Muslims make up a quarter of the world’s population. But even a minority can make for a viable business proposition. It’s estimated there are now about 300 Islamic financial institutions in 75 countries, holding assets of more than $300 billion (U.S.) and another $400 million in financial investments.

In Canada, the Muslim population has surpassed 780,000 and could reach 1.2 million within a decade, according to Statistics Canada.

A spokesperson for the Royal Bank of Canada found there was insufficient market interest for an investment note linked to an index of shares in Shariah-compliant companies.

A 31-year-old Toronto entrepreneur, Omar Kalair of UM Financial Services, says the bank’s mistake was to rely on the endorsement of international Islamic scholars who were unfamiliar to Canadian residents.

Kalair says he has found rising demand for his company’s “usary-free” home-purchase plan.
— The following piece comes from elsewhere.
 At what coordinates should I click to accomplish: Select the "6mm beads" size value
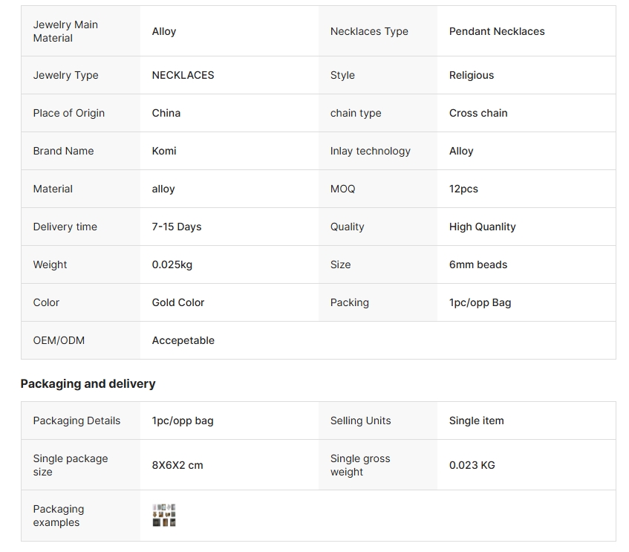point(478,264)
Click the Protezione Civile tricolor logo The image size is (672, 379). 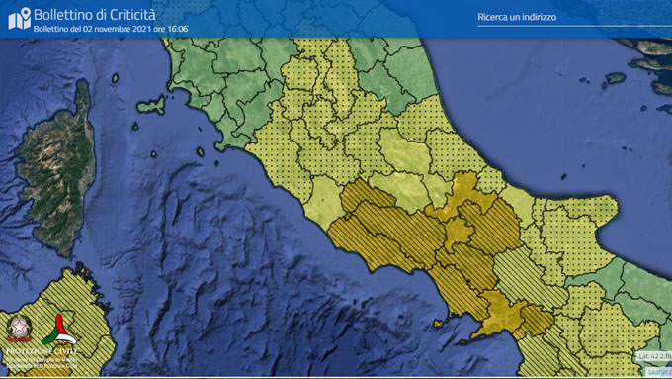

With the backing of credit unions and an investor of Jewish origin, his eight Ontario offices have placed close to $200 million (Canadian) to help Muslims purchase homes.

Now he says he is meeting weekly with a major bank, and with two other entities, to discuss new products, including bank accounts, payment cards, mutual funds and insurance.

He notes it has been possible since 1999 to invest in Islamic market indices developed by Dow Jones of New York to exclude company shares that could offend Islamic ethics.

Kalair was unable to interest any of the country’s mutual property insurers in discussing a takaful product, but he is optimistic a major bank will take up the opportunity, and anticipates distribution of a Shariah- compliant, takaful insurance product in a year.